На данный момент у меня есть половой партнер. Мы в отношениях состоим. Я не могу сказать, что я горячо люблю этого человека прямо без памяти <…>. Но я понимаю, что мне с ним довольно комфортно и удобно, что меня понимают, меня поддерживают, не тревожат, не пилят мозги.
Двадцатипятилетний Глеб – один из респондентов в исследовательском проекте о трансформации эмоциональных стилей в современной России – рассказывает по просьбе интервьюера о своей «личной жизни» [155]
. И «личная жизнь» в его истории состоит именно из «отношений», где есть «границы», «комфорт», «хороший секс», но нет, кажется, одного – любви [156]. Точнее, «любовь» есть, но только не у Глеба: по его собственным словам, он не уверен, что готов к таким чувствам.Я не знаю, каким должен быть человек рядом со мной, чтобы я мог сказать про него такое: что – вот да, вот это вот то самое. У меня какое-то не доверительное отношение. Я боюсь облажаться сам, что я буду жить сам несчастный с тем человеком, которого не люблю, и сделать несчастливым того человека, с кем я закреплю свои отношения окончательно…

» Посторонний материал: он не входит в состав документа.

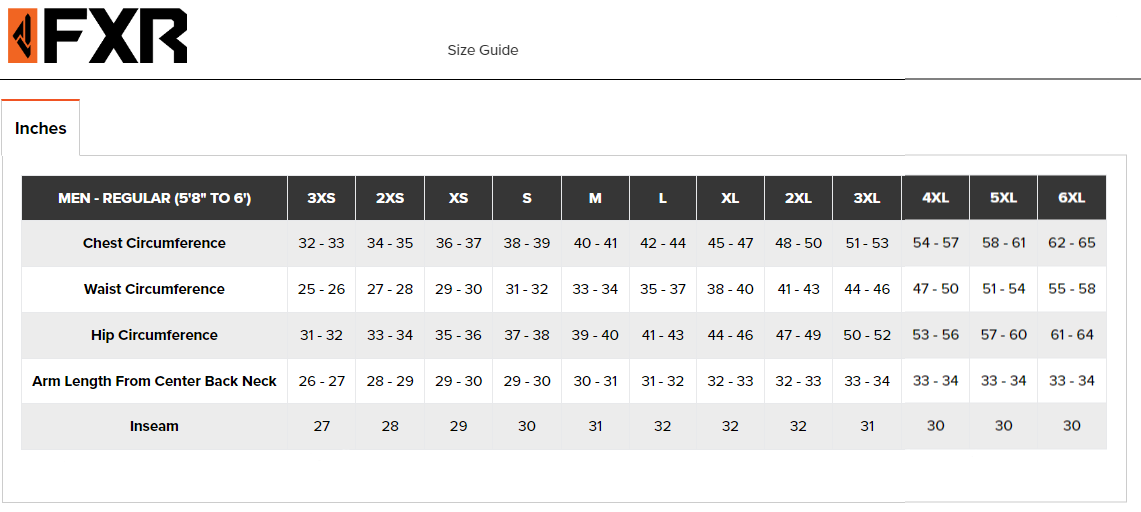
Task: Select the 3XS size column header
Action: (x=321, y=198)
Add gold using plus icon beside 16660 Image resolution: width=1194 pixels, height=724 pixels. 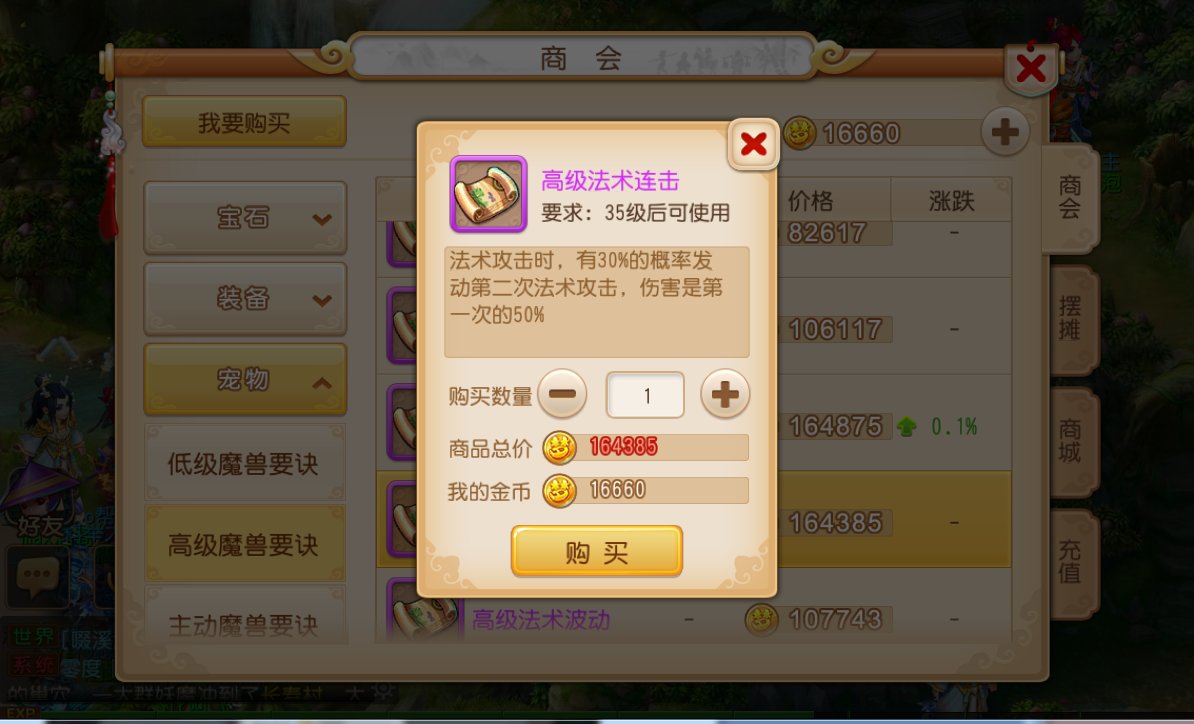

Не только Глеб, но и Павел, Максим, Лида, Наташа и еще с десяток наших собеседников, молодых (от 20 до 30 лет) жителей российского города-миллионника на вопрос о «личной жизни» рассказывают именно об «отношениях». Что они вкладывают в это понятие? Какие надежды, страхи, ожидания связывают с «отношениями» – а какие с «любовью»?
«Отношения» – понятие, из которого практически полностью изъята интимность; оно описывает не столько эмоциональный смысл связи с другим человеком, сколько ее формальный статус. Говорящий/-ая об отношениях не подразумевает, что кого-то любит или в кого-то влюблен/-а, – но лишь обрисовывает контур связи. При этом слово «любовь» не просто уходит из повседневного языка, но и нередко используется как антоним «отношениям».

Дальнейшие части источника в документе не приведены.